** Exercise directions **
Please repeat all of the records, keeping every word unchanged.

═════ Record set ═════

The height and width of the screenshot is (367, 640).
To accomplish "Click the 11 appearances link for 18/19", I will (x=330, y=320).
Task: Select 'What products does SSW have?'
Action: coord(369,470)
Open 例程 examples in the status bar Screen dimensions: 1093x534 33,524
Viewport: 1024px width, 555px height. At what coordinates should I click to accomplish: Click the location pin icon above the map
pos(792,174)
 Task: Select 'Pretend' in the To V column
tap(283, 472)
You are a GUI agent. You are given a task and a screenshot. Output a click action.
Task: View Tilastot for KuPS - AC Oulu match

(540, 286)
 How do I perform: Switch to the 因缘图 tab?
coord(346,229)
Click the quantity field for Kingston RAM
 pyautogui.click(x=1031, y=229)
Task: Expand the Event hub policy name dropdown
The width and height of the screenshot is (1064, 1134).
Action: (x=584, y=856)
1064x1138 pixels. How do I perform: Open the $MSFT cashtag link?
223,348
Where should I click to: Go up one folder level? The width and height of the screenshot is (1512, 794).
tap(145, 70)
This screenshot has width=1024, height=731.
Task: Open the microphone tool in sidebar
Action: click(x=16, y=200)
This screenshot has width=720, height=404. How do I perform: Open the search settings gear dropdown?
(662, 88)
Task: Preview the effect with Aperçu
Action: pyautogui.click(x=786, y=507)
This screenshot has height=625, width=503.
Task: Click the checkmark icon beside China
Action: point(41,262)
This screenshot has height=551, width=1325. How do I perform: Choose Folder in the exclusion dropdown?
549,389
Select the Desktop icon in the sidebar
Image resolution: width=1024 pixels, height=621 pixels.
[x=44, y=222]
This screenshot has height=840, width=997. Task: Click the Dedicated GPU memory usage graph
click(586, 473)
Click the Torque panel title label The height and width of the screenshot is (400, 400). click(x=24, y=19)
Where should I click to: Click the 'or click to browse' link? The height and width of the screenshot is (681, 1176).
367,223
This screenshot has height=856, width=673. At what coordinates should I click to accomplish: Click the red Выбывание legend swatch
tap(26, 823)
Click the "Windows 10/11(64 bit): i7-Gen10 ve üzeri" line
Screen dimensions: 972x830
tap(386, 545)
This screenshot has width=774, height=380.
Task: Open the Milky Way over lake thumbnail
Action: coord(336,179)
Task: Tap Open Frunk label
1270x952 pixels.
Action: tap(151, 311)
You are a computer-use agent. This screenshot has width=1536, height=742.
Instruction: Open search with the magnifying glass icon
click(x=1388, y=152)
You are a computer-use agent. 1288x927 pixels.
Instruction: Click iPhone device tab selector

═════

** Written solution **
The height and width of the screenshot is (367, 640).
To accomplish "Click the 11 appearances link for 18/19", I will (x=330, y=320).
Task: Select 'What products does SSW have?'
Action: coord(369,470)
Open 例程 examples in the status bar Screen dimensions: 1093x534 33,524
Viewport: 1024px width, 555px height. At what coordinates should I click to accomplish: Click the location pin icon above the map
pos(792,174)
 Task: Select 'Pretend' in the To V column
tap(283, 472)
You are a GUI agent. You are given a task and a screenshot. Output a click action.
Task: View Tilastot for KuPS - AC Oulu match

(540, 286)
 How do I perform: Switch to the 因缘图 tab?
coord(346,229)
Click the quantity field for Kingston RAM
 pyautogui.click(x=1031, y=229)
Task: Expand the Event hub policy name dropdown
The width and height of the screenshot is (1064, 1134).
Action: (x=584, y=856)
1064x1138 pixels. How do I perform: Open the $MSFT cashtag link?
223,348
Where should I click to: Go up one folder level? The width and height of the screenshot is (1512, 794).
tap(145, 70)
This screenshot has width=1024, height=731.
Task: Open the microphone tool in sidebar
Action: click(x=16, y=200)
This screenshot has width=720, height=404. How do I perform: Open the search settings gear dropdown?
(662, 88)
Task: Preview the effect with Aperçu
Action: pyautogui.click(x=786, y=507)
This screenshot has height=625, width=503.
Task: Click the checkmark icon beside China
Action: point(41,262)
This screenshot has height=551, width=1325. How do I perform: Choose Folder in the exclusion dropdown?
549,389
Select the Desktop icon in the sidebar
Image resolution: width=1024 pixels, height=621 pixels.
[x=44, y=222]
This screenshot has height=840, width=997. Task: Click the Dedicated GPU memory usage graph
click(586, 473)
Click the Torque panel title label The height and width of the screenshot is (400, 400). click(x=24, y=19)
Where should I click to: Click the 'or click to browse' link? The height and width of the screenshot is (681, 1176).
367,223
This screenshot has height=856, width=673. At what coordinates should I click to accomplish: Click the red Выбывание legend swatch
tap(26, 823)
Click the "Windows 10/11(64 bit): i7-Gen10 ve üzeri" line
Screen dimensions: 972x830
tap(386, 545)
This screenshot has width=774, height=380.
Task: Open the Milky Way over lake thumbnail
Action: coord(336,179)
Task: Tap Open Frunk label
1270x952 pixels.
Action: tap(151, 311)
You are a computer-use agent. This screenshot has width=1536, height=742.
Instruction: Open search with the magnifying glass icon
click(x=1388, y=152)
You are a computer-use agent. 1288x927 pixels.
Instruction: Click iPhone device tab selector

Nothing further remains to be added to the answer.